MONOCLONAL GAMMOPATHY OF UNDETERMINED SIGNIFICANCE (MGUS)
—M protein is found in 1-3% of asymptomatic individuals over the age of 50 (the incidence increases with increasing age).
—About 20% of these individuals will develop a symptomatic plasma cell dyscrasia (esp.
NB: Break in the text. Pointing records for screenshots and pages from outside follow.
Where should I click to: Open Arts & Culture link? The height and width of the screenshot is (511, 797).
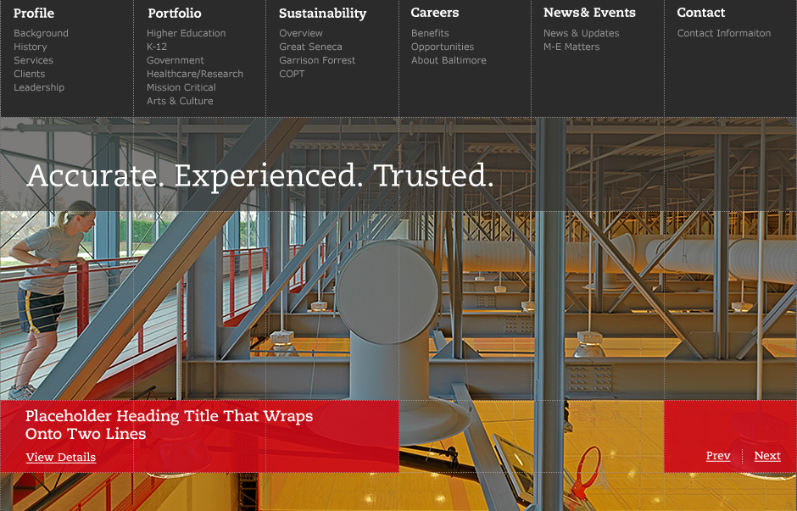179,101
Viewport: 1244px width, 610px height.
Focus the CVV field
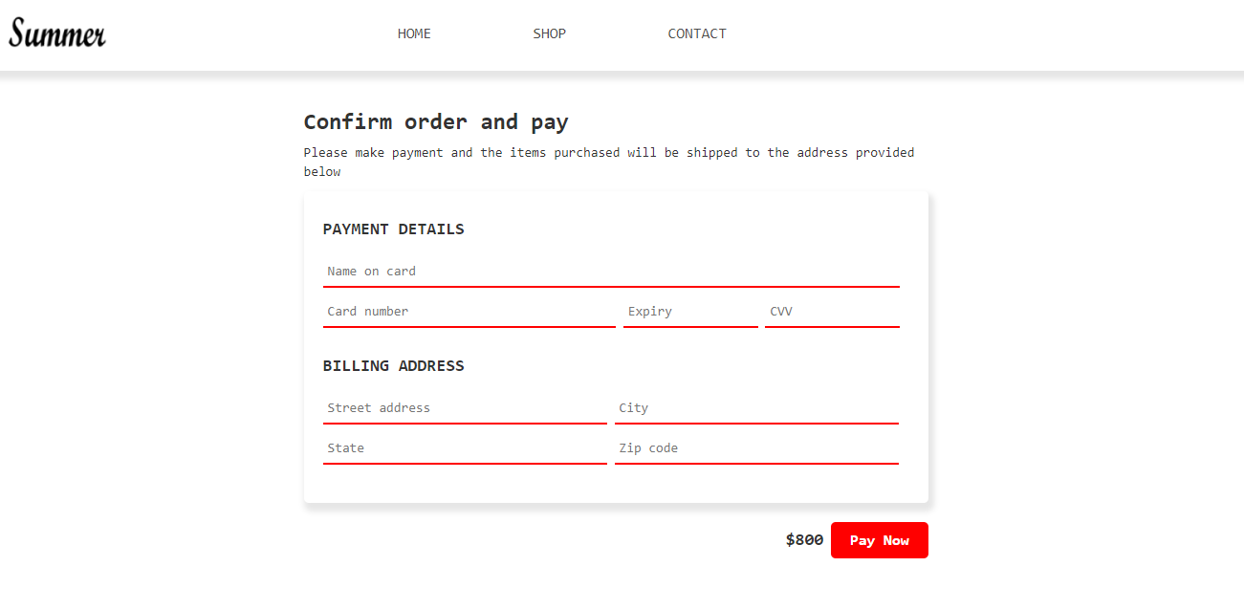[831, 312]
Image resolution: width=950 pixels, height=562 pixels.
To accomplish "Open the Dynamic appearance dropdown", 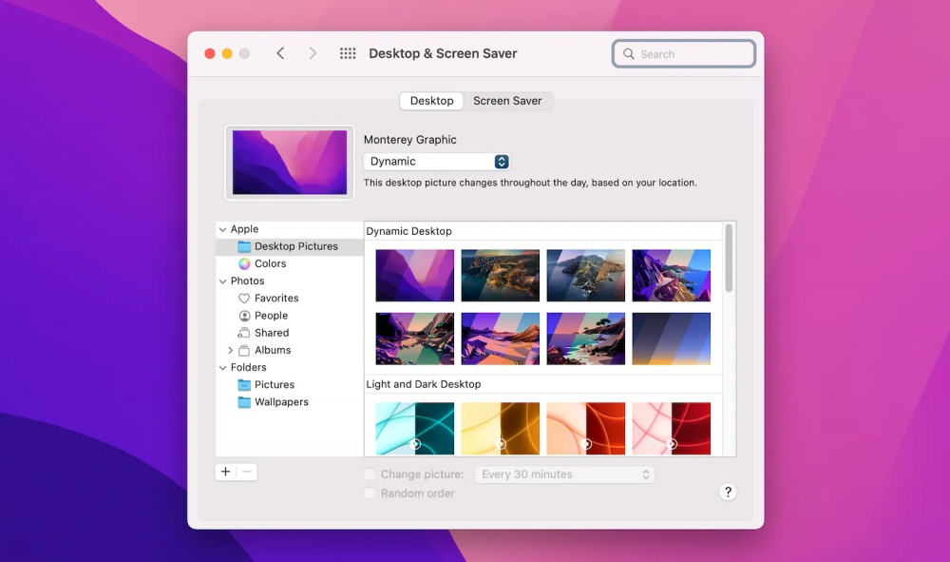I will tap(437, 162).
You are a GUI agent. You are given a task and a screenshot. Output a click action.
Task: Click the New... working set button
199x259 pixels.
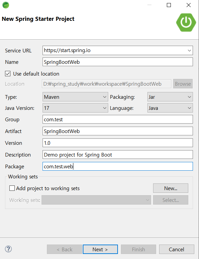[171, 188]
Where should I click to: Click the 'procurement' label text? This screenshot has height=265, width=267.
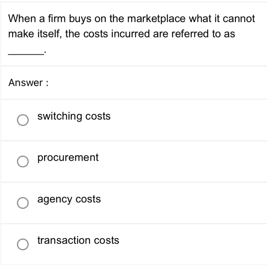[68, 158]
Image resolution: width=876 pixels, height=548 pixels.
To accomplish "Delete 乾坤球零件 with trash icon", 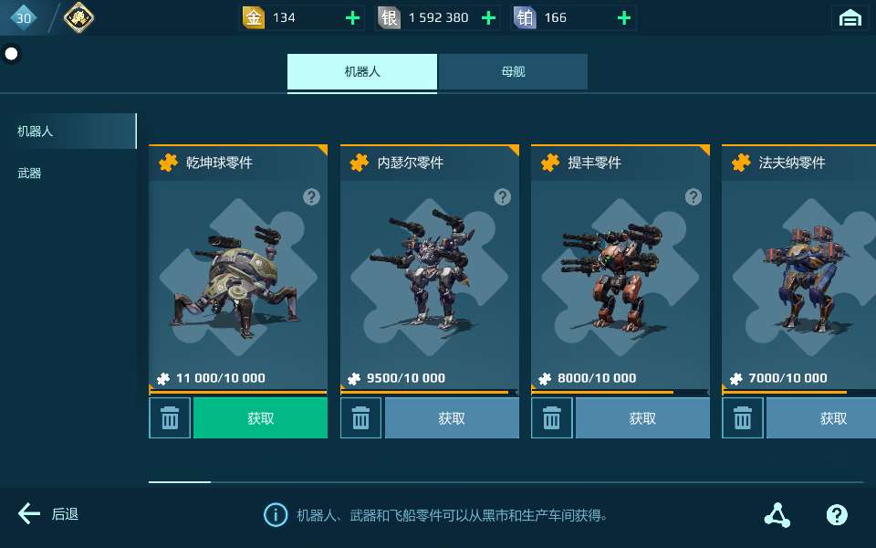I will coord(170,417).
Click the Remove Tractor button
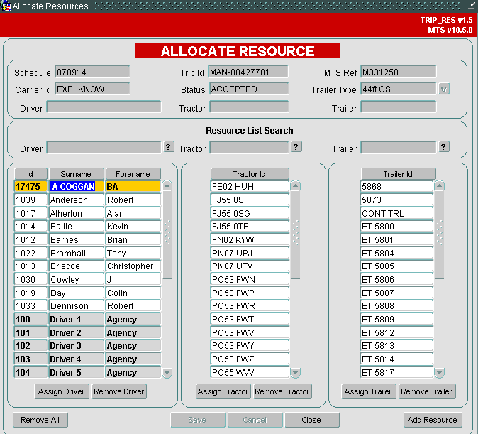The width and height of the screenshot is (478, 434). 282,391
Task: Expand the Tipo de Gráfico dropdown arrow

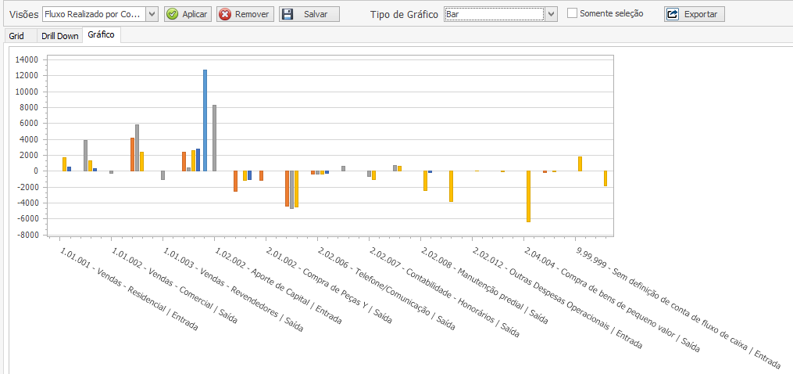Action: pyautogui.click(x=552, y=14)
MM) in 10-15 years.
PERIPHERAL T-CELL AND NATURAL KILLER CELL NEOPLASMS
6 in NUMBER
PAAMEL
1. Peripheral T-cell lymphoma(“waterbasket” diagnostic category).
2. Anaplastic large cell lymphoma.*
3. Adult T-cell leukemia/lymphoma (ATLL).*
4. Mycosis fungoides (MF) and Sézary syndrome (SS).
5. Extranodal NK/T-cell lymphoma
6. Large granular lymphocytic leukemia.
PERIPHERAL T-CELL LYMPHOMAS, UNSPECIFIED
—These lymphoma cells are largely a “wastebasket” category for tumors that do not fit any other WHO criteria.
—No morphologic feature is pathognomonic, but certain findings are characteristic:
Tumor cells diffusely efface lymph nodes —and are commonly composed of a pleomorphic mixture of variably sized malignant T cells.
+By definition, these all have a mature T-cell phenotype; they express pan T-cell markers (e.g., CD2, CD3, CD5) and have clonal T-cell receptor rearrangements
ANAPLASTIC LARGE-CELL LYMPHOMA
Anaplastic large-cell lymphoma is an entity defined by chromosomal rearrangements involving the anaplastic lymphoma kinase (ALK) gene on chromosome 2p23.